**What to work on**
From the records below, pull each line that has "will".

--- Data for review ---

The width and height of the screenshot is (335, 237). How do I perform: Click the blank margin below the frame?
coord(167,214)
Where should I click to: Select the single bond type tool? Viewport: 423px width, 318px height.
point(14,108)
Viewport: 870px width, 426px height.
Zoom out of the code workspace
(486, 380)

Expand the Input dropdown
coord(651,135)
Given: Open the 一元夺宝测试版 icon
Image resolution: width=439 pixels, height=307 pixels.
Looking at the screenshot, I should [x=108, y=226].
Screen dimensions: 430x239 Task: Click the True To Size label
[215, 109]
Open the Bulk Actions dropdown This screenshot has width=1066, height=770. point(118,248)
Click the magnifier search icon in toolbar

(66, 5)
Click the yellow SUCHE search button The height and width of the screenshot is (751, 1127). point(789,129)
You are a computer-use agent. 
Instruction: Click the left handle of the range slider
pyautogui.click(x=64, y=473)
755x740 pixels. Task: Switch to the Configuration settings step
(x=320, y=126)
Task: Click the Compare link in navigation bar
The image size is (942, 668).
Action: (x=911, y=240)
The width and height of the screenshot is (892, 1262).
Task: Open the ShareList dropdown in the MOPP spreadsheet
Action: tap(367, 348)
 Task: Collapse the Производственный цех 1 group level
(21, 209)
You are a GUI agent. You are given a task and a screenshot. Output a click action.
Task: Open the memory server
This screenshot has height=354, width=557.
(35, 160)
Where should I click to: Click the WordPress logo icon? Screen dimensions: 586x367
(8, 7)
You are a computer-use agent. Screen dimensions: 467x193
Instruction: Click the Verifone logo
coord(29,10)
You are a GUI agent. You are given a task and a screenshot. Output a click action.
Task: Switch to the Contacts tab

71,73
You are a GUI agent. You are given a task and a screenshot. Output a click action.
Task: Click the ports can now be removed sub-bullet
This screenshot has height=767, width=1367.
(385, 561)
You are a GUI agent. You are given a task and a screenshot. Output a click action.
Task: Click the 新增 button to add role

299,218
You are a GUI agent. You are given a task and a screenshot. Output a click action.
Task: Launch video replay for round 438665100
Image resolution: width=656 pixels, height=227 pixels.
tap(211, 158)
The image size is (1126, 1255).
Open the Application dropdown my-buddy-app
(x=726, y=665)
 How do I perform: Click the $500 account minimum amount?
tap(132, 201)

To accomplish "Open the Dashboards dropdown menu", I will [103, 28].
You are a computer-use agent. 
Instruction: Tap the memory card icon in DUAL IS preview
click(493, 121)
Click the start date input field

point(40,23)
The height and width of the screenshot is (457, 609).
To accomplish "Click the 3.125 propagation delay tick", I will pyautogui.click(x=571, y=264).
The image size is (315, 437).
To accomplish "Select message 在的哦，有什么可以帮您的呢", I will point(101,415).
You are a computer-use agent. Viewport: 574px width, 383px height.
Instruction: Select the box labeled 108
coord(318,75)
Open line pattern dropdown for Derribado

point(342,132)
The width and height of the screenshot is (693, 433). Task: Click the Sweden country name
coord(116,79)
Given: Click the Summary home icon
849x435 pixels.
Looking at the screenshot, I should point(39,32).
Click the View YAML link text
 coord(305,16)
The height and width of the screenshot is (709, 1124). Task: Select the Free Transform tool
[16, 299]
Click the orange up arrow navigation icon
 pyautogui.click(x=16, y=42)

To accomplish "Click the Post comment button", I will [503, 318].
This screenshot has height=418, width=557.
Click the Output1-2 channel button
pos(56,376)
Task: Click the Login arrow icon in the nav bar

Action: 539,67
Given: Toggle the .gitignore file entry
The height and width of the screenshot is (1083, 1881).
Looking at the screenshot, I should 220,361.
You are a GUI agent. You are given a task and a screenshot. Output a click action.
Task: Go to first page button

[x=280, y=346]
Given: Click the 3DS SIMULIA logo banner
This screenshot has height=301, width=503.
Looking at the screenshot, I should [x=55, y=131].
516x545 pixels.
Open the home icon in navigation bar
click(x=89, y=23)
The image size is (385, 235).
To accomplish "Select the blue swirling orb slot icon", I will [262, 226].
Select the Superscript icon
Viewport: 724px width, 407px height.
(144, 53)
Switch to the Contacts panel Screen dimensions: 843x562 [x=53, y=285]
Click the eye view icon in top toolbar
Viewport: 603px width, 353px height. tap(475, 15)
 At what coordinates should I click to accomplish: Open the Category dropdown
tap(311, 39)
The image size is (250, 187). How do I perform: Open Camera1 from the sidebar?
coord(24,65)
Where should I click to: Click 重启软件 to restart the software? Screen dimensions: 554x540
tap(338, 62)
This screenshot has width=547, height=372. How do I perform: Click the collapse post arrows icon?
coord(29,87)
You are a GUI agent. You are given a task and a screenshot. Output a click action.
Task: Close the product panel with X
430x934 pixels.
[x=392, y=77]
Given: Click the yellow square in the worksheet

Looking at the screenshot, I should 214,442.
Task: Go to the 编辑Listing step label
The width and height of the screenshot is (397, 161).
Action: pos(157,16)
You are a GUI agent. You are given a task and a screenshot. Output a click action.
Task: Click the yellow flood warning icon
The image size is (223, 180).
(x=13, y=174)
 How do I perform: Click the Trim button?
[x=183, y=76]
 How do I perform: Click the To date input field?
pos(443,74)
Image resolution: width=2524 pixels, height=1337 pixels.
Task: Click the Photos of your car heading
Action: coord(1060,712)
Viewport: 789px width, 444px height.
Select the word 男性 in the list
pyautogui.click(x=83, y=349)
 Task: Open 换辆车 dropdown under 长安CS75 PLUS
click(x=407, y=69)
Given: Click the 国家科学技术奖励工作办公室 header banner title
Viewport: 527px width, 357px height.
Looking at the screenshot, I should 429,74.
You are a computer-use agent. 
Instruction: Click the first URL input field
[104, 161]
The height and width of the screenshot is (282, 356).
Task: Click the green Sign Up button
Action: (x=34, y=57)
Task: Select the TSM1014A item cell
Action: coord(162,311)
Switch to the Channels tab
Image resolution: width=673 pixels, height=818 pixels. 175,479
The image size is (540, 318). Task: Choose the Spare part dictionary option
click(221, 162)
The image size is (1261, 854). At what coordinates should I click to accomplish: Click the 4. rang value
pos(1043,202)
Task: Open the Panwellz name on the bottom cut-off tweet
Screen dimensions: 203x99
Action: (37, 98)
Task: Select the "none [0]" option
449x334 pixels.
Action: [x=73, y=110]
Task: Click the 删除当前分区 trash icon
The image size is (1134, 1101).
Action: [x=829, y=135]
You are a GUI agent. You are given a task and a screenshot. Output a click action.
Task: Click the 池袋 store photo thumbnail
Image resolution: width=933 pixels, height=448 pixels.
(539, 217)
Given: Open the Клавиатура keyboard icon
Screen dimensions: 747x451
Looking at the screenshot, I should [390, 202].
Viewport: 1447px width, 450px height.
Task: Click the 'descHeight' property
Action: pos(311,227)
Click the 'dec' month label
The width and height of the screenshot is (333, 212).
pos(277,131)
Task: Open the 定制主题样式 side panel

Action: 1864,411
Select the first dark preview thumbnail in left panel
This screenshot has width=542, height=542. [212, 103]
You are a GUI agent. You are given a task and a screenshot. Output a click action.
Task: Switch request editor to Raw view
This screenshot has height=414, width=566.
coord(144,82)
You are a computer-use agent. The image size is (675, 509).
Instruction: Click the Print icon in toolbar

---

**The completed task**
To accomplish "Open the Dashboards dropdown menu", I will [103, 28].
To accomplish "Click the 3.125 propagation delay tick", I will pyautogui.click(x=571, y=264).
To accomplish "Select message 在的哦，有什么可以帮您的呢", I will point(101,415).
To accomplish "Click the Post comment button", I will [503, 318].
To accomplish "Select the blue swirling orb slot icon", I will [262, 226].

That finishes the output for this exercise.